• **Exercise requirements**: In the entries that follow, copy exactly each line from the first through the line with "Given: Select the CSS browser tab".

• **Data for the task**:
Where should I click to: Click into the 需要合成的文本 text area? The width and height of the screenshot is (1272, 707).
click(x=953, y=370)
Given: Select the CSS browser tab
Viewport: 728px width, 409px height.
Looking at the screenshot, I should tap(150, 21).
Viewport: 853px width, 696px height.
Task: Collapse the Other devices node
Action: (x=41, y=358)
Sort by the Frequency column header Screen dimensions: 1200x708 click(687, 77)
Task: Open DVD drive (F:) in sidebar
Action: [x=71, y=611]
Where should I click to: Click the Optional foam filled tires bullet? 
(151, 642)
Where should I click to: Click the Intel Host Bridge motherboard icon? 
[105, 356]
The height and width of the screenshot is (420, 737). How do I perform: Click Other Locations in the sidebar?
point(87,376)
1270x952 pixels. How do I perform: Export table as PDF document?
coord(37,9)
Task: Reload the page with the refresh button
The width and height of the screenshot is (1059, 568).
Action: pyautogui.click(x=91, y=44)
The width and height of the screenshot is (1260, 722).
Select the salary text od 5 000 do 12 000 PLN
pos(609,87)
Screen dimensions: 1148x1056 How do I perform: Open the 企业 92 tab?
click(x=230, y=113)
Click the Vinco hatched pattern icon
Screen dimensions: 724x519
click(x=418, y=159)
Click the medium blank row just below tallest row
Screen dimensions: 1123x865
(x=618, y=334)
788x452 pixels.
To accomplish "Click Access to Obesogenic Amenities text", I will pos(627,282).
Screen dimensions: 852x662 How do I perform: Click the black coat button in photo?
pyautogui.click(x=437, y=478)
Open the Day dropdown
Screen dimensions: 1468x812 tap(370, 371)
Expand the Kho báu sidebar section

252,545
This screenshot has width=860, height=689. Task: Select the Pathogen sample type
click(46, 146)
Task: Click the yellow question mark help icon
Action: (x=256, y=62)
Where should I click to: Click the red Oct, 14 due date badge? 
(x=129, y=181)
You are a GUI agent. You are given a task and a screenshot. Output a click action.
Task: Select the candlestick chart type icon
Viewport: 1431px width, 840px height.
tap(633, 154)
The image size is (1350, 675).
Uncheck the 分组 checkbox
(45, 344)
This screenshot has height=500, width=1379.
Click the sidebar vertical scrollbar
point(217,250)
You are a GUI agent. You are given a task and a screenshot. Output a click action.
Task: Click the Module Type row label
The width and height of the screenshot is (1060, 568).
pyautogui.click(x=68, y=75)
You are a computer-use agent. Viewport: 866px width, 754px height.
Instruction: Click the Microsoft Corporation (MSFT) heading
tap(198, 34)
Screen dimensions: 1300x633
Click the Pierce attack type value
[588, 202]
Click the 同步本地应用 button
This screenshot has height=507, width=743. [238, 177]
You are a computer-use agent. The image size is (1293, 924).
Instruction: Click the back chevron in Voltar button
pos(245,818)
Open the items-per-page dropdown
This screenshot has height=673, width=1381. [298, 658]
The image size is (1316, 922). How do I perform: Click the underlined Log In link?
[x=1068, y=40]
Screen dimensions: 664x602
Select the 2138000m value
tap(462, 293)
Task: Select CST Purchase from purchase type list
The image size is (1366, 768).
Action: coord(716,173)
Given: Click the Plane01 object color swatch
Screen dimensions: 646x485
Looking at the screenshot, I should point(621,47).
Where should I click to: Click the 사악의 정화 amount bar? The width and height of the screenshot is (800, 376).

• **Result of this task**:
Where should I click to: Click into the 需要合成的文本 text area? The width and height of the screenshot is (1272, 707).
click(x=953, y=370)
Given: Select the CSS browser tab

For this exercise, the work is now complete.